A 21-year-old lady presented with a massive lip swelling after an intense kiss with her boyfriend that occurred for the second time. Her medical history revealed that since the age of 17, she had experienced 3-4 times of mild one-day swelling of her left thumb without any urticaria. She did not consult a doctor about it. Subsequently, after her university exams, she developed facial swellings twice, each time lasting one day. But now, a month apart, she suffered two episodes of severe lip swelling after passionate kissing with her boyfriend. Each episode lasted about three days and did not subside any faster despite treatment with antihistamines and high-dose intravenous corticosteroids. She denied having abdominal pain or shortness of breath during these episodes. No one in her family had ever experienced swellings. The only medication she had been taking for the past two years was estrogen-containing contraceptives.

Her diagnostic workup included C1-INH-Ag and activity, C3, C4, CH-50, ANA, subsets, anti-ds-DNA, serum tryptase levels, total serum IgE, screening for specific IgE on common inhalation allergens, complete blood count, all resulting within normal range. Subsequently, genetic tests were carried out, first for the patient, then for all family members.

Genetic tests revealed a mutation in the F12 gene in our patient. Her brother (16 years old), her sister (14 years old), and her father, a 56-year-old man of Algerian origin, had the same mutation, but had not yet suffered from swellings. Her father and siblings were informed about medications that can trigger swelling attacks and instructed to avoid them in the future. The patient was informed about her attack triggers, received icatibant to treat acute attacks, and was trained in its application. Her contraceptive was changed to a progestin-only pill. She has been symptom-free ever since.

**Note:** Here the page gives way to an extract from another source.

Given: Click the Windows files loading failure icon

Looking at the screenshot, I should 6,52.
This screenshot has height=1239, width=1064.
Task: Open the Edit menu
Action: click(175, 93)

This family study, with an eight-year follow-up period, demonstrates i) the oligosymptomatic course of the HAE-F12 mutation in some patients, ii) the prevention of swelling attacks by discontinuing triggering medications, and suggests iii) a potentially higher number of undiagnosed HAE-F12 mutation patients. Had the patient not received estrogen-containing pill, the disease would likely have remained undetected in her family for a significantly longer period.